Businesses, too, can gain from benchmarking. Companies readily send employees overseas for conferences, or even on observation tours merely to see how things work in more progressive economies—not on a junket but as an investment in their work. For example, a factory supervisor from the Philippines who has seen how automation works in South Korea will be inspired by ideas on how to streamline work and boost efficiency. Some will lobby their company for upgrade technology. Indeed, the knowledge acquired appears intangible, but it transforms workplaces and industries with ripple effects.
Yet there is always the risk, even with subtlety, of the blind imitation that everything done elsewhere is working right at home. The temptation to copy without understanding the local context is a trap many fall into. The goal should not be to replicate but to adapt—to take what’s applicable and mold it to fit our unique circumstances. Not only is a park in Copenhagen well-designed, but also it is used and respected by people. It would be like planting a tropical tree in the Arctic and expecting it to bloom if the physical park is imported without the cultivation of the mindset that supports it.
The true wisdom of travel—at its very core—was that it could stir up both gratitude and restlessness. Gratitude for all we already have: the warmth of home, the quirks of our culture, the resilience of our people; and restlessness for what we could become. It is that gentle but insistent nudge to aim higher, dream bigger, and demand better not only from our leaders but from ourselves.

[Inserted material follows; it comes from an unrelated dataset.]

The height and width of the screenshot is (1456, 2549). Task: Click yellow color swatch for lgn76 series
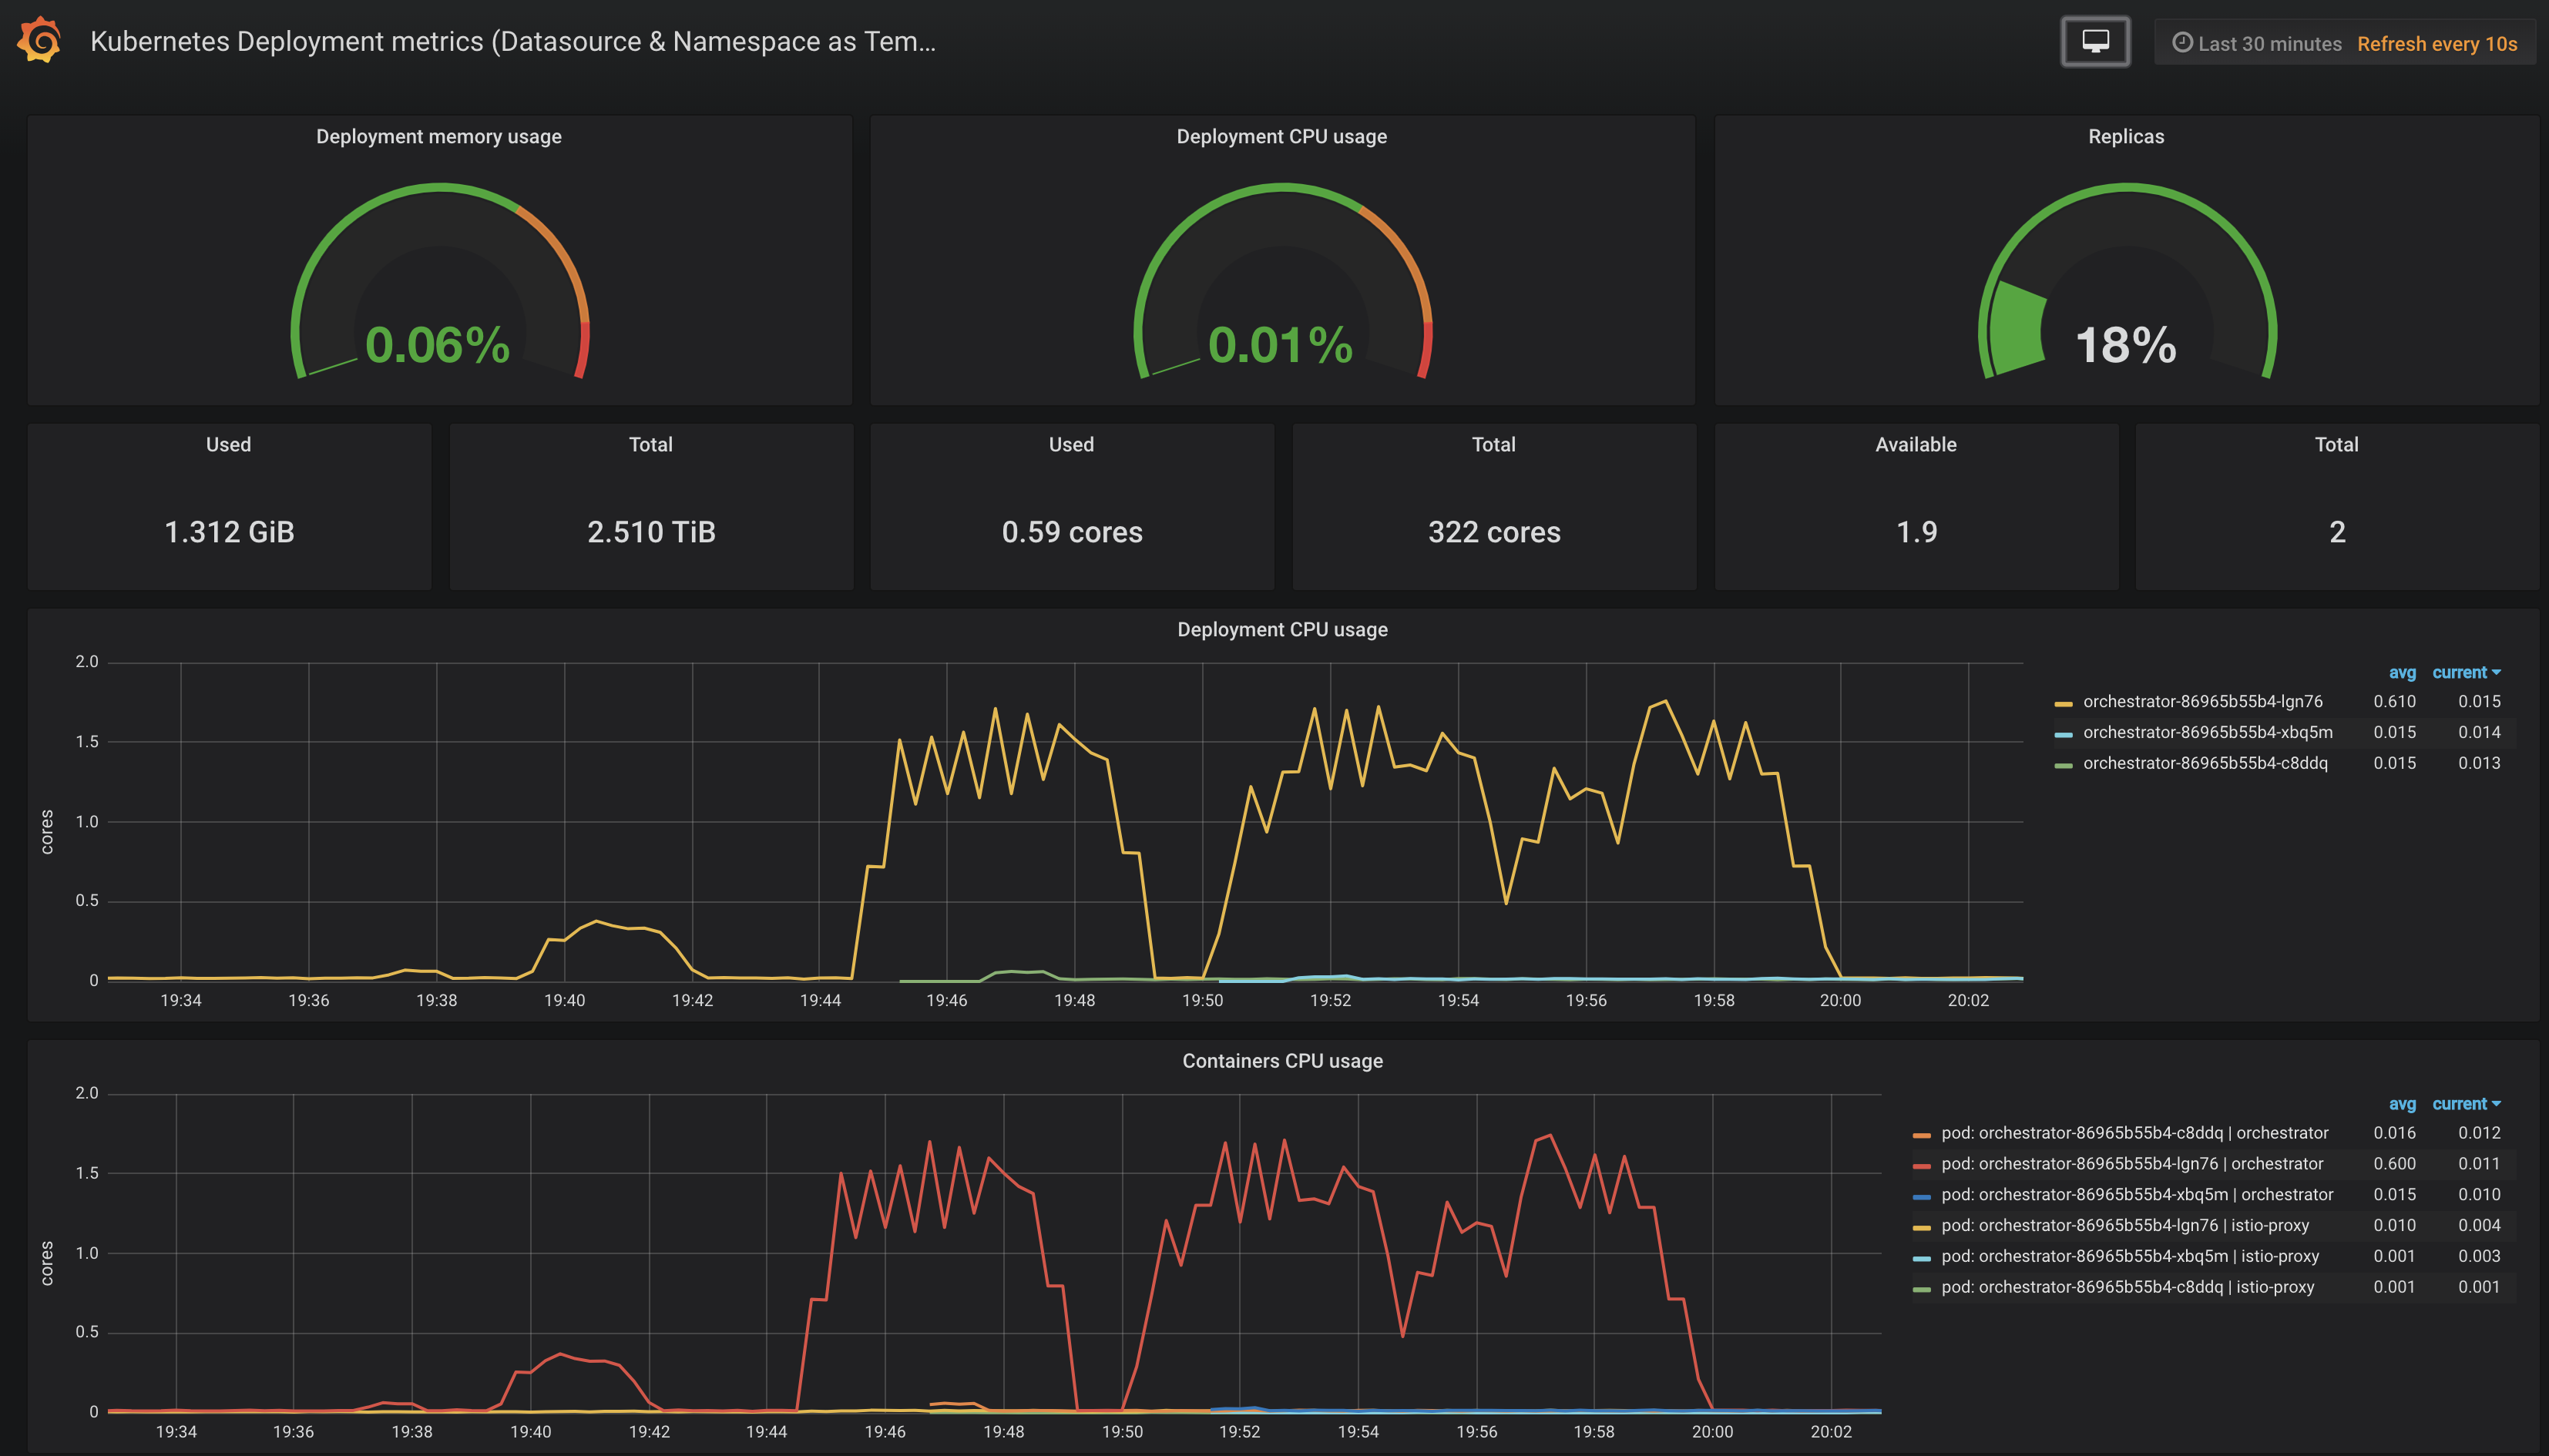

Travel reminds us that though the grass may look greener elsewhere, our own can flourish, too, if we tend to it with care and intention.
Perhaps the best way to handle this would be for us to travel not as tourists but as students—eager to learn, not consume. We should approach each visit with a disposition of humility, knowing that it is not about seeing but, rather, understanding—and later on, acting. The ultimate goal, after all, is not so much about admiring other countries but making ours the kind of place that others would love to visit and learn from someday.